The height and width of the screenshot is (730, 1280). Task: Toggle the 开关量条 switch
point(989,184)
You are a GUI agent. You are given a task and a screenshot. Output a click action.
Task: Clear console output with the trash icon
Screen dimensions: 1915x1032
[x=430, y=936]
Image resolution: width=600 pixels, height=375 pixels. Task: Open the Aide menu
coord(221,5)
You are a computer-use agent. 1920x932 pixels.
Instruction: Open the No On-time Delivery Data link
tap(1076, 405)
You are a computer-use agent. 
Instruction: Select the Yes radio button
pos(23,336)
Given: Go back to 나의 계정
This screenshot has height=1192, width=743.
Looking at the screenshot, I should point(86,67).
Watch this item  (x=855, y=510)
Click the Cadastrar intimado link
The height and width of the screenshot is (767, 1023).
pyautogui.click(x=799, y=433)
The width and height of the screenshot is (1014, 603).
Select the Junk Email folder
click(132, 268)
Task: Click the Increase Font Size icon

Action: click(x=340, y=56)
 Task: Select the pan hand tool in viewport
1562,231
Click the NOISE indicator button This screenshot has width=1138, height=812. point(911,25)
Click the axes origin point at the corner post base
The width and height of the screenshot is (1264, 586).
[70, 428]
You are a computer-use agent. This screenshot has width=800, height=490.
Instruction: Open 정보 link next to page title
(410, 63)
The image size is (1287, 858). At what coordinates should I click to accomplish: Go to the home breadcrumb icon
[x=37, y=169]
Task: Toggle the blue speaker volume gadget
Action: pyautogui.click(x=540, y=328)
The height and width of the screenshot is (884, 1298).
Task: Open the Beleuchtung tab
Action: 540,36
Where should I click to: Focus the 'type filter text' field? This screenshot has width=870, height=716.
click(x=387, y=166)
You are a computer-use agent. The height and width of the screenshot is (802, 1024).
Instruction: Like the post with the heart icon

====

• PROBLEM REQUIREMENTS: Extract the full listing and reproduce each line exactly.

• SOLUTION TO THE EXERCISE:
The height and width of the screenshot is (730, 1280). Task: Toggle the 开关量条 switch
point(989,184)
You are a GUI agent. You are given a task and a screenshot. Output a click action.
Task: Clear console output with the trash icon
Screen dimensions: 1915x1032
[x=430, y=936]
Image resolution: width=600 pixels, height=375 pixels. Task: Open the Aide menu
coord(221,5)
You are a computer-use agent. 1920x932 pixels.
Instruction: Open the No On-time Delivery Data link
tap(1076, 405)
You are a computer-use agent. 
Instruction: Select the Yes radio button
pos(23,336)
Given: Go back to 나의 계정
This screenshot has height=1192, width=743.
Looking at the screenshot, I should point(86,67).
Watch this item  (x=855, y=510)
Click the Cadastrar intimado link
The height and width of the screenshot is (767, 1023).
pyautogui.click(x=799, y=433)
The width and height of the screenshot is (1014, 603).
Select the Junk Email folder
click(132, 268)
Task: Click the Increase Font Size icon

Action: click(x=340, y=56)
 Task: Select the pan hand tool in viewport
1562,231
Click the NOISE indicator button This screenshot has width=1138, height=812. point(911,25)
Click the axes origin point at the corner post base
The width and height of the screenshot is (1264, 586).
[70, 428]
You are a computer-use agent. This screenshot has width=800, height=490.
Instruction: Open 정보 link next to page title
(410, 63)
The image size is (1287, 858). At what coordinates should I click to accomplish: Go to the home breadcrumb icon
[x=37, y=169]
Task: Toggle the blue speaker volume gadget
Action: pyautogui.click(x=540, y=328)
The height and width of the screenshot is (884, 1298).
Task: Open the Beleuchtung tab
Action: 540,36
Where should I click to: Focus the 'type filter text' field? This screenshot has width=870, height=716.
click(x=387, y=166)
You are a computer-use agent. The height and width of the screenshot is (802, 1024).
Instruction: Like the post with the heart icon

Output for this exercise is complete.